San Abramio el Ermitaño
San Abramio el Ermitaño y la Beata María, su sobrina de Mesopotamia, vivieron la vida ascética en el pueblo de Chidan, cerca de la ciudad de Edesa. Fueron contemporáneos y compatriotas de San Efraín el Sirio (28 de enero), quien más tarde escribió sobre su vida.
San Abramio comenzó su difícil hazaña de la vida solitaria en la flor de su juventud. Dejó la casa de sus padres y se instaló en un lugar desolado y desierto, lejos de las tentaciones mundanas, y pasó sus días en oración incesante. Después de la muerte de sus padres, el santo rechazó su herencia y pidió a sus parientes que la regalaran a los pobres. Con su estricta vida ascética, ayuno y amor por la humanidad, Abramio atrajo a muchos que buscaban iluminación espiritual, oración y bendición.

*-*-*

■ Tu tarea:
Copia literalmente el fragmento del texto sobre San Abramio que va desde "San Abramio comenzó" hasta "oración y bendición.". Los datos que aparecen a continuación no tienen relación con el texto sobre San Abramio.

*-*-*

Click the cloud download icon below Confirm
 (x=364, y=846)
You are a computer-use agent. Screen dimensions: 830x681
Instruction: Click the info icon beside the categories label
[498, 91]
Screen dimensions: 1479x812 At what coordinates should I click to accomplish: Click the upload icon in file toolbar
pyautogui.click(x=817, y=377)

*-*-*

■ Solución de la tarea:
San Abramio comenzó su difícil hazaña de la vida solitaria en la flor de su juventud. Dejó la casa de sus padres y se instaló en un lugar desolado y desierto, lejos de las tentaciones mundanas, y pasó sus días en oración incesante. Después de la muerte de sus padres, el santo rechazó su herencia y pidió a sus parientes que la regalaran a los pobres. Con su estricta vida ascética, ayuno y amor por la humanidad, Abramio atrajo a muchos que buscaban iluminación espiritual, oración y bendición.